A administração de bloqueadores alfa 1, como fentolamina ou doxazosina, seguida de um bloqueador beta, mas não na ordem inversa para evitar o aumento da vasoconstrição mediada por alfa 1, é essencial para alcançar o controle rápido da PA.
Trabalho diagnóstico para identificar as emergências hipertensivas |
“Tempo é vida” para pacientes em HE; isso significa que a identificação rápida das condições subjacentes seguida imediatamente pela terapia apropriada é vital. O algoritmo hierárquico mostrado (Figura 1) usa sintomas bem definidos para identificar o envolvimento de BARKH e danos agudos aos órgãos, permitindo que os médicos façam uma seleção simples e eficaz do trabalho de diagnóstico para começar imediatamente.
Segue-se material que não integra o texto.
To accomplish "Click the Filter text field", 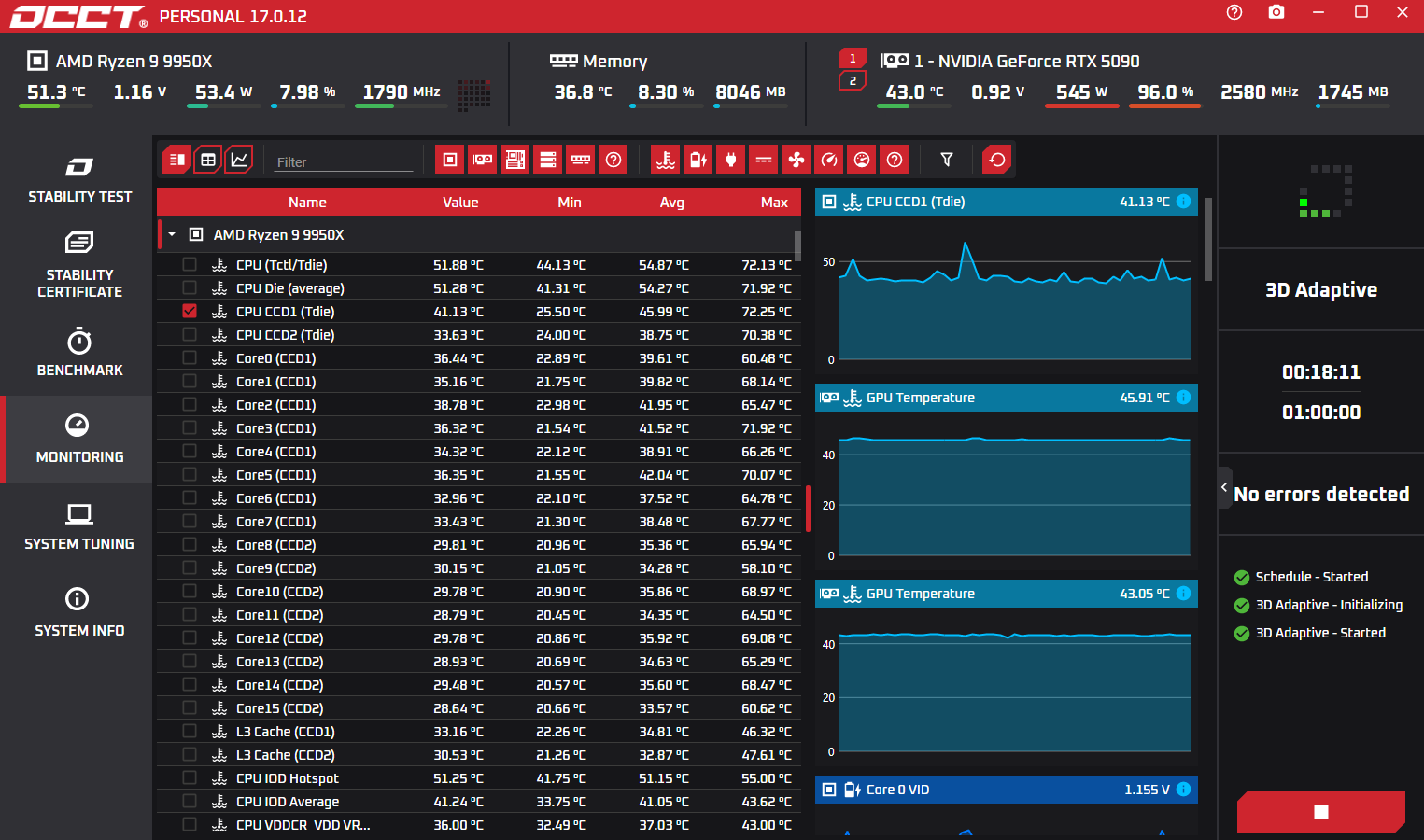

Figura 1. O gráfico ilustra a abordagem BARKH para a identificação e tratamento de HE, um algoritmo hierárquico simplificado baseado em sintomas para auxiliar os médicos na avaliação rápida de pacientes com suspeita de HD. BARKH: cérebro, artérias, retina, rim e/ou coração; PAS: PA sistólica; PAM: pressão arterial média; LDH: desidrogenase láctica.
Tratamento das emergências hipertensivas |
Como princípio geral, a escolha da droga a ser utilizada em pacientes em HE é definida pelo tipo de lesão orgânica e pela presença de contraindicações para drogas específicas.
O labetalol mostrou-se um agente eficaz em todos os aspectos, bem tolerado e com poucas contraindicações. Quando administrado por via intravenosa, apresenta atividade alfa-bloqueadora, que é útil na maioria dos pacientes em HE, incluindo pacientes com PPGL. O efeito ocorre dentro de 2 a 5 minutos e atinge o pico entre 5 e 15 minutos. Em pacientes com encefalopatia hipertensiva ou acidente vascular cerebral, o labetalol deve ser preferido aos nitratos, como nitroglicerina e nitroprussiato, porque não afeta o fluxo sanguíneo cerebral e não aumenta a pressão intracraniana.
É necessário cautela na prevenção do AVC isquêmico para evitar hipotensão e piora dos defeitos neurológicos. A pressão arterial média deve ser reduzida em 15% durante a primeira hora.
No AVC hemorrágico, a elevação da PA é geralmente maior do que nos pacientes com AVC isquêmico, devido à ativação do sistema nervoso simpático induzida pelo estresse, liberação de SRAA e cortisol e também aumento da pressão intracraniana.
Recomenda-se uma redução mais modesta da PA (por exemplo, PAM de 110 mm Hg ou PA alvo de 160/90 mm Hg).
Com seu rápido início de ação, variando de 5 a 15 minutos, e marcados efeitos vasodilatadores coronários e cerebrais resultando em aumento do fluxo sanguíneo local, a nicardipina também é um tratamento de primeira linha para a HE. Entretanto, devido a tais ações, pode induzir taquicardia reflexa e é contraindicado na insuficiência hepática.
Conforme relatado anteriormente, a nitroglicerina é a droga de primeira linha para insuficiência cardíaca aguda e síndrome coronariana.
Emergências hipertensivas causadas pelo abuso de cocaína estão se tornando mais comuns. Podem apresentar dor torácica, taquicardia e alteração do estado mental e, menos frequentemente, dissecção aórtica, hemorragia cerebral, convulsões, arritmias e até morte cardíaca súbita.
A hipertensão secundária à cocaína responde aos benzodiazepínicos endovenosos, que minimizam os efeitos estimulatórios sobre o sistema nervoso central, e à associação alfa-betabloqueadora labetalol, que, conforme mencionado anteriormente, atua como alfa-bloqueador quando infundido iv. Nitroglicerina ou nitroprussiato também podem ser administrados se for indicado tratamento adicional para dor torácica.